**Given passage**
As time is routinely "attacked" on this forum, I had thought to pen both a justification of her existence and elaborate on her role as one of the fundamentals of existence (alongside her sisters Space and Relation).
Part I: Time is Needed to Explain Motion and Is Itself the Dimension Which Allows Such
Space can be explained as a tri-axial Cartesian grid. Any object on this grid would be represented as a point with a position on the X, Y, and Z axes. Of course, this means that space is, in an ultimate state, static. Zeno proved this quite well 2,500 years ago in the Paradox of the Arrow, which shows that if one were to freeze an arrow at any time in its flight, it would be representable as a point on the aforementioned Cartesian grid. That is to say, any notion of motion, or time, would not be found. To Zeno this was enough to convince him that time did not exist, nor did motion.
Despite Zeno's protestations, we must conclude that it is quite obvious that motion -does- exist, and subsequently, so does time. We witness it every moment of our lives. Indeed, this would not be written were it not for motion, both of the mental variety (the progression of thought) and the actual movement of the fingers dancing on the keyboard to produce the (hopefully!) intelligible combination of letters and words that is here presented.
How then can it be said that time exists, if Zeno showed that it was quite absurd to think so, if one were to look at the arrow itself at any point?
An analogy can be made to a strip of movie film. At any point in a movie, what is being shown on screen is a static image. It is the speed at which the images are shown which gives the illusion of a movement. That is to say, what one sees as one second of continuous motion, is actually 24 discontinuous frames. Time, then, can be thought of as the movie projector pulling the film along at its proper speed. What would be otherwise 24 discontinuous frames becomes instead one coherent second of action on screen because of the projector, just as time unites a series of static moments. Yet it ought to be noted that it is not a mere illusion, like the projector, that time facilitates, but rather an actual movement owing to its unification with space and relation, and which shall be touched upon momentarily.
But because such motion is alien to space as a three dimensional grid, be it of arrow's flight or the projector's spinning wheels, it is necessary to consider time as something very specific, namely a sort of dimension itself, a fourth dimension (a concept which most will be previously familiar with), which serves to connect two disparate three dimensional (and static) images of reality. Yet this must not be held to say that time is ultimately distinct from space. Rather, it is proper to say that time and space are welded together because of this and it is in fact in this notion of relation that we can understand time further.

**Stated task 1**
In the forum post on time, how many discontinuous frames make up one second of continuous motion on movie film?
**Stated task 2**
Gather every line of the records that contains the string "computer". Case counts.

**Exercise data**
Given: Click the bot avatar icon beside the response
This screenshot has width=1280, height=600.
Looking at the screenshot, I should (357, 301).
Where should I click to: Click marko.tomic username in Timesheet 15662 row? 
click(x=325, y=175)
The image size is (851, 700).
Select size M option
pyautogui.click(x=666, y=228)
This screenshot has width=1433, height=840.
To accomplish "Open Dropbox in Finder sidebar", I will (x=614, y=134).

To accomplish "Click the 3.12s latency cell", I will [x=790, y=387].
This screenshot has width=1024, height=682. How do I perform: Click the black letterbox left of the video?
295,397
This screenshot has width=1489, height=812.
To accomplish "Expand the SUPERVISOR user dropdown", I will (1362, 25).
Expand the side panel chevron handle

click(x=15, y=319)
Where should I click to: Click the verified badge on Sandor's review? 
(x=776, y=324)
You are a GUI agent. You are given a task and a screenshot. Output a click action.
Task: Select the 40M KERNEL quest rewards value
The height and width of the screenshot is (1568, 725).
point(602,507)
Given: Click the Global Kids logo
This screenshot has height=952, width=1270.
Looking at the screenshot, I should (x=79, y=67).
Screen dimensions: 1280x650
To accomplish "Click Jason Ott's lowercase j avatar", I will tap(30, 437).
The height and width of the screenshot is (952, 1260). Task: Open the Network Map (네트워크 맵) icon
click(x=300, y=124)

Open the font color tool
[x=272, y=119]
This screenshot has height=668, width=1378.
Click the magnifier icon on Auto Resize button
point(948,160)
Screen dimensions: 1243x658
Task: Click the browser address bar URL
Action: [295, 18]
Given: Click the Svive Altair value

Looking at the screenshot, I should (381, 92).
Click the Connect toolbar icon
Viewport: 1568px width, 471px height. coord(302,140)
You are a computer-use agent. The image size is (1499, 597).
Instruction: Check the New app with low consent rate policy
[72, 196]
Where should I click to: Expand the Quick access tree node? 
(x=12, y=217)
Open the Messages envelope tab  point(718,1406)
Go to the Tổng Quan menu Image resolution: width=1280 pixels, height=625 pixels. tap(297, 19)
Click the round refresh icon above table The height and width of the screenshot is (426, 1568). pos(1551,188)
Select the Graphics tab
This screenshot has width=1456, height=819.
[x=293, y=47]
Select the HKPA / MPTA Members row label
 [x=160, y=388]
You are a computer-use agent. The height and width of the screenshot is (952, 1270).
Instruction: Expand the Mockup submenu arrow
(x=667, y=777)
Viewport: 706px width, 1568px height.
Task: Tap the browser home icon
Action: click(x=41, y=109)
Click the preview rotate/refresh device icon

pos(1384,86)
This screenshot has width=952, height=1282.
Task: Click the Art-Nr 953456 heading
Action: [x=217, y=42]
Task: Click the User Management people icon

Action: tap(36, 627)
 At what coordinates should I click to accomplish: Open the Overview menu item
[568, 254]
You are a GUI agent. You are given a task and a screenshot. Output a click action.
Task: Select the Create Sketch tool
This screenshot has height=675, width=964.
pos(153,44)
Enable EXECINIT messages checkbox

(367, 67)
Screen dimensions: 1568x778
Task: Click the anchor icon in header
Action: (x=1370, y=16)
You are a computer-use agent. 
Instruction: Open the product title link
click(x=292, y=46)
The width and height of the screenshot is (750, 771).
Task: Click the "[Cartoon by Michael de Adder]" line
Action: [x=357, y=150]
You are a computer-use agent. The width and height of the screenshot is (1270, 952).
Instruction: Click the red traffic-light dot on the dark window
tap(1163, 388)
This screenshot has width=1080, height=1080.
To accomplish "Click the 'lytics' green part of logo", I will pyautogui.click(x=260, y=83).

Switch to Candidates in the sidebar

**Complete response 1**
24 frames.

**Complete response 2**
You are a computer-use agent. The image size is (1499, 597).
You are a computer-use agent. The height and width of the screenshot is (952, 1270).
You are a computer-use agent. 
You are a computer-use agent. The width and height of the screenshot is (1270, 952).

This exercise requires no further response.